Feline Cutaneous Lymphoma (Epitheliotropic and Non-Epitheliotropic)
Feline cutaneous lymphoma (FCL) is an uncommon but clinically significant neoplastic condition in which malignant lymphocytes infiltrate the skin, either primarily or as part of systemic disease. It is broadly classified into two major forms: epitheliotropic cutaneous lymphoma (ECL), in which neoplastic T-lymphocytes show a tropism for the epidermis and adnexal structures, and non-epitheliotropic cutaneous lymphoma (NECL), in which malignant lymphocytes (of either T-cell or B-cell origin) accumulate predominantly within the dermis and subcutis without epidermal involvement [2]. Skin tumors represent the second most common form of feline cancer after haematopoietic neoplasms, and cutaneous lymphoma—while uncommon—carries a guarded to poor prognosis [2]. The disease may remain localized to the skin or disseminate to regional lymph nodes, visceral organs, bone marrow, and peripheral blood, particularly in cases involving T-cell lineage [1].
- ·Erythematous macules and patches: Widespread or multifocal areas of skin redness, often the earliest and most prominent cutaneous sign [1]
- ·Alopecia: Hair loss over affected skin regions, frequently overlying nodular or plaque-like lesions [2]
- ·Skin nodules or plaques: Single or multiple, variable-sized, firm or fluctuant dermal/subcutaneous masses, often showing rapid progression [2]
- ·Pruritus and scaling: In epitheliotropic forms, affected cats may exhibit intense itching, exfoliative dermatitis, and crusting
- ·Ulceration: Advanced lesions, especially nodules in NECL, may ulcerate and become secondarily infected
- ·Generalized lymphadenopathy: Enlargement of peripheral lymph nodes may be detected on physical examination in cases with systemic involvement
- ·Weight loss and lethargy: Systemic signs reflecting widespread neoplastic infiltration or concurrent disease [1]
- ·Pallor of mucous membranes: Associated with anemia, which can be severe and regenerative in disseminated disease [1]
- ·Dyspnea or tachypnea: In cases with pulmonary or mediastinal involvement [1]
- ·Peripheral blood abnormalities: Rare circulating atypical lymphocytes may be observed on blood smear in disseminated forms [1]
The precise etiology of feline cutaneous lymphoma remains incompletely understood, and no single definitive cause has been established in the current literature.
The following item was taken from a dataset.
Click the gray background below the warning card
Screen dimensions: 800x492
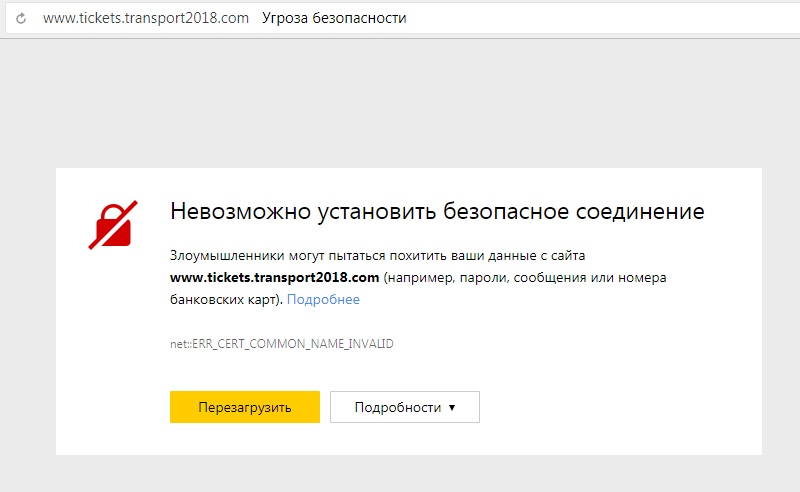(x=400, y=473)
The disease arises from the clonal expansion of neoplastic lymphocytes within or involving the skin.
Epitheliotropic cutaneous lymphoma (ECL) is typically of T-cell origin and is characterized by migration of malignant T-lymphocytes into the epidermis, hair follicle epithelium, and adnexal structures—a behavior analogous to mycosis fungoides in humans. The underlying molecular triggers for this aberrant epidermotropism are not yet fully elucidated in cats, but are thought to involve dysregulated T-cell receptor signaling, altered cytokine microenvironments, and loss of normal apoptotic regulation.
Non-epitheliotropic cutaneous lymphoma (NECL) can originate from either T-cell or B-cell lineages [2]. B-cell NECL, as documented in reported feline cases, presents with multifocal dermal and subcutaneous nodular infiltrates composed of large, atypical lymphocytes without involvement of the overlying epidermis [2]. In disseminated T-cell NECL, neoplastic lymphocytes infiltrate the deep dermis and may extend to visceral organs, bone marrow, and blood [1].
Potential predisposing factors that have been discussed in the veterinary literature include:
- ·Advancing age: Most affected cats are middle-aged to geriatric (median age typically >10 years) [1][2]
- ·Concurrent immunosuppressive conditions: The reported association with diabetes mellitus in at least one documented case raises the question of whether immunocompromise may facilitate lymphoid neoplasia [1]
- ·Chronic antigenic stimulation: As with lymphomas in other sites, persistent immune stimulation from infections or inflammatory conditions may contribute to clonal lymphocyte expansion
The pathological sequence in disseminated T-cell NECL involves systemic spread to lymph nodes, spleen, liver, lungs, and bone marrow, where neoplastic lymphocyte infiltration disrupts normal hematopoiesis, potentially producing severe regenerative anemia through erythroid hyperplasia as a compensatory response [1].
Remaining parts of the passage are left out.